▶ [Short task a]:
Format the records below as a JSON list of strings, one string per line and with blank lines left out, covering everything from the first line of the records down to the line containing "Click the Billboard".

▶ [Passage]:
- - - -
Fasting, of one kind or another, is all the rage in certain corners these days. I don't have a strong opinion on it, though I confess to regarding it with the same level of skepticism that I tend to view all rising fads. There may be some value to fasting occasionally, but some people get kind of crazy about it.

However, yesterday was Yom Kippur, and I fasted for about 24 hours. I stopped eating after dinner Tuesday night, and did not eat (or drink) again until Wednesday night. The not drinking thing wasn't planned, but it happened, so I rolled with it. The whole experience was kind of interesting. I might have learned some things.

1. Hunger is a Sensation

I heard Phil Stevens say this one of the recent Iron Radio shows, and it kept running through my head throughout the day. It's easy to attach all kinds of weight and emotion to being hungry, but it is just a sensation. That kind of became a mantra for me...I would notice the sensation, acknowledge it, and then go about my day.

2. Staying busy helps.

I made breakfast for the kids. Took the dog out. Went to Synagogue. Played outside with my son. Took a quick trip to throw out an old toilet. Talked to my mother on Facetime. Keeping busy helped me ignore the hunger, and made me focus on other things. Honestly, it kind of helped keep me present.
- - - -
▶ [Given information]:
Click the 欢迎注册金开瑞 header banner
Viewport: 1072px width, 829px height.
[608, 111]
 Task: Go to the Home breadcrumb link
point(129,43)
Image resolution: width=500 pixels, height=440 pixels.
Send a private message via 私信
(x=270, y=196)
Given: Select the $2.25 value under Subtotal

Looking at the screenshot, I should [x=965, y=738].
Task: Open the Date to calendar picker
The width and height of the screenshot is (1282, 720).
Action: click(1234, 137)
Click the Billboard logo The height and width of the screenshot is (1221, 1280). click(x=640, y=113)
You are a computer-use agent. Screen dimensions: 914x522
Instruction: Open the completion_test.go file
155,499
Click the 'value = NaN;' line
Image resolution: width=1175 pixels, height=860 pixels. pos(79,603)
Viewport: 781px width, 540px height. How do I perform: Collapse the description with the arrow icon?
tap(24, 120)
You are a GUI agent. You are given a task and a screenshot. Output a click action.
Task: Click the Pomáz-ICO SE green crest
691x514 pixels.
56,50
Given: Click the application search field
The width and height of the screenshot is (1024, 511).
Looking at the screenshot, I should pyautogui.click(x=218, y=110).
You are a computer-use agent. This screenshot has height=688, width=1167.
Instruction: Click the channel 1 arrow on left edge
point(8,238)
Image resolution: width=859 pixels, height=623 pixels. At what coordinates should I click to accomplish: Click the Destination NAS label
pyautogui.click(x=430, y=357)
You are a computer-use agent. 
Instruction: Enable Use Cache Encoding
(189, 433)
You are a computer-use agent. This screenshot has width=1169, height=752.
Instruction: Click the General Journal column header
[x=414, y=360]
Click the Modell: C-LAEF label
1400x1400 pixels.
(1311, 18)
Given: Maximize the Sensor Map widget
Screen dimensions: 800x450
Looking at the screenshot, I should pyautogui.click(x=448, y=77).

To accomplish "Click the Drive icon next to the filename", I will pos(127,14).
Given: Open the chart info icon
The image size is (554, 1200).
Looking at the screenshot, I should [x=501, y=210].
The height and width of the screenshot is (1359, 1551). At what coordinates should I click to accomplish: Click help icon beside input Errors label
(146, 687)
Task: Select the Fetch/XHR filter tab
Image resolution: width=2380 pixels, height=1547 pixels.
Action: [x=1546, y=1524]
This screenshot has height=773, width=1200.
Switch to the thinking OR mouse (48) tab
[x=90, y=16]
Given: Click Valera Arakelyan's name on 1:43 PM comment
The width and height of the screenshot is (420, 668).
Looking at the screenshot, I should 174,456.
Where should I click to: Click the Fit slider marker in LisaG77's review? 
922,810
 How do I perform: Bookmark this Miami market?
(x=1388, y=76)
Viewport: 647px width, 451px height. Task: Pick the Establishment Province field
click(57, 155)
- - - -
▶ [Short task b]:
Output the full passage about fasting above, word for word.

▶ [Correct response a]:
[
  "Click the 欢迎注册金开瑞 header banner",
  "Viewport: 1072px width, 829px height.",
  "[608, 111]",
  " Task: Go to the Home breadcrumb link",
  "point(129,43)",
  "Image resolution: width=500 pixels, height=440 pixels.",
  "Send a private message via 私信",
  "(x=270, y=196)",
  "Given: Select the $2.25 value under Subtotal",
  "Looking at the screenshot, I should [x=965, y=738].",
  "Task: Open the Date to calendar picker",
  "The width and height of the screenshot is (1282, 720).",
  "Action: click(1234, 137)",
  "Click the Billboard logo The height and width of the screenshot is (1221, 1280). click(x=640, y=113)"
]

▶ [Correct response b]:
Fasting, of one kind or another, is all the rage in certain corners these days. I don't have a strong opinion on it, though I confess to regarding it with the same level of skepticism that I tend to view all rising fads. There may be some value to fasting occasionally, but some people get kind of crazy about it.

However, yesterday was Yom Kippur, and I fasted for about 24 hours. I stopped eating after dinner Tuesday night, and did not eat (or drink) again until Wednesday night. The not drinking thing wasn't planned, but it happened, so I rolled with it. The whole experience was kind of interesting. I might have learned some things.

1. Hunger is a Sensation

I heard Phil Stevens say this one of the recent Iron Radio shows, and it kept running through my head throughout the day. It's easy to attach all kinds of weight and emotion to being hungry, but it is just a sensation. That kind of became a mantra for me...I would notice the sensation, acknowledge it, and then go about my day.

2. Staying busy helps.

I made breakfast for the kids. Took the dog out. Went to Synagogue. Played outside with my son. Took a quick trip to throw out an old toilet. Talked to my mother on Facetime. Keeping busy helped me ignore the hunger, and made me focus on other things. Honestly, it kind of helped keep me present.